#### EXERCISES TO COMPLETE
(a) From the hypertension abstract, list every drug or drug combination reported to reach the target BP more rapidly than hydralazine.
(b) Rewrite the paragraph of the hypertension abstract that begins "Electronic databases were searched" as a brief bulleted list, keeping its main facts.
(c) Decide whether each statement agrees with the hypertension abstract. Answer yes or no, and quote the deciding words. (i) Fifty-one studies were included in the meta-analysis. (ii) Nifedipine needed fewer doses than hydralazine to reach the target BP. (iii) Labetalol was associated with fewer incidences of palpitation than hydralazine.

#### PAGE TEXT
____

Drugs for treating severe hypertension in pregnancy: a network meta‐analysis and trial sequential analysis of randomized clinical trials

Article date: September 2018

By: Kannan Sridharan, Reginald P. Sequeira in Volume 84, Issue 9, pages 1906-1916

Aims

Several antihypertensive drugs are used in the treatment of severe hypertension in pregnancy. The present study is a network meta‐analysis comparing the efficacy and safety of these drugs.

Methods

Electronic databases were searched for randomized clinical trials comparing drugs used in the treatment of severe hypertension in pregnancy. The number of women achieving the target blood pressure (BP) was the primary outcome. Doses required and time taken for achieving the target BP, failure rate, and incidences of maternal tachycardia, palpitation, hypotension, headache, and neonatal death and stillbirth were the secondary outcomes. Mixed treatment comparison pooled estimates were generated using a random‐effects model. Odds ratios for the categorical and mean difference for the numerical outcomes were the effect estimates.

Results

Fifty‐one studies were included in the systematic review and 46 in the meta‐analysis. No significant differences in the number of patients achieving target BP was observed between any of the drugs. Diazoxide [−15 (−20.6, −9.4)], nicardipine [−11.8 (−22.3, −1.2)], nifedipine/celastrol [−19.3 (−27.4, −11.1)], nifedipine/vitamin D [−17.1 (−25.7, −9.7)], nifedipine/resveratrol [−13.9 (−22.6, −5.2)] and glyceryl trinitrate [−33.8 (−36.7, −31)] were observed to achieve the target BP (in minutes) more rapidly than hydralazine. Nifedipine required fewer doses than hydralazine for achieving the target BP. Glyceryl trinitrate and labetalol were associated with fewer incidences of tachycardia and palpitation respectively than hydralazine. Trial sequential analysis concluded adequate evidence for hydralazine and nifedipine compared with labetalol. Moderate quality of evidence was observed for direct comparison estimate between labetalol and hydralazine but was either low or very low for other comparisons.

Conclusion

The present evidence suggests similar efficacy between nifedipine, hydralazine and labetalol in the treatment of severe hypertension in pregnancy. Subtle differences may exist in their safety profile. The evidence is inadequate for other drugs.

____

#### THE DATA
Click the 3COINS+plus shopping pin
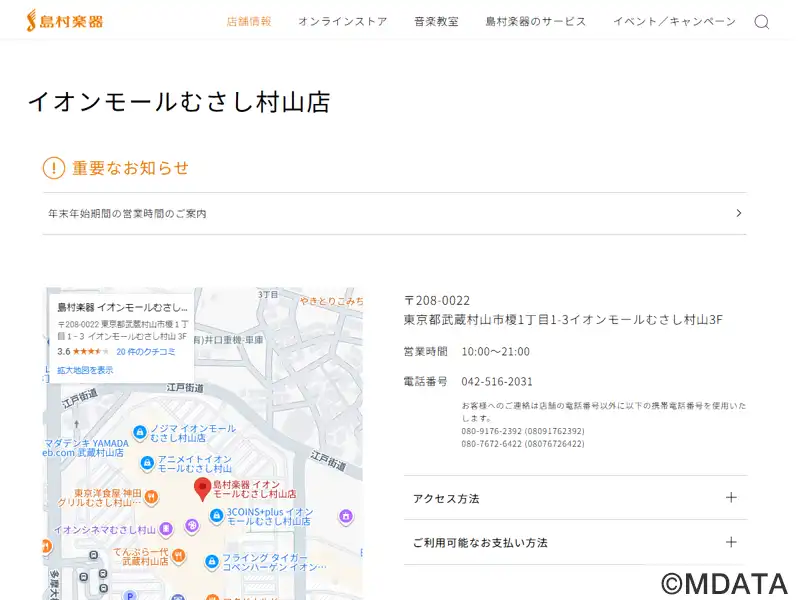The width and height of the screenshot is (800, 600). coord(216,516)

____

#### ANSWERS BELOW
(a)
Diazoxide
Nicardipine
Nifedipine/celastrol
Nifedipine/vitamin D
Nifedipine/resveratrol
Glyceryl trinitrate

(b)
- Search: electronic databases, for randomized clinical trials comparing drugs for severe hypertension in pregnancy
- Primary outcome: number of women achieving the target blood pressure (BP)
- Secondary outcomes: doses and time needed to reach the target BP, failure rate, and incidences of maternal tachycardia, palpitation, hypotension and headache, plus neonatal death and stillbirth
- Pooling: mixed treatment comparison estimates from a random-effects model
- Effect estimates: odds ratios for categorical outcomes and mean differences for numerical outcomes

(c)
(i) No: "Fifty‐one studies were included in the systematic review and 46 in the meta‐analysis."
(ii) Yes: "Nifedipine required fewer doses than hydralazine for achieving the target BP."
(iii) Yes: "Glyceryl trinitrate and labetalol were associated with fewer incidences of tachycardia and palpitation respectively than hydralazine."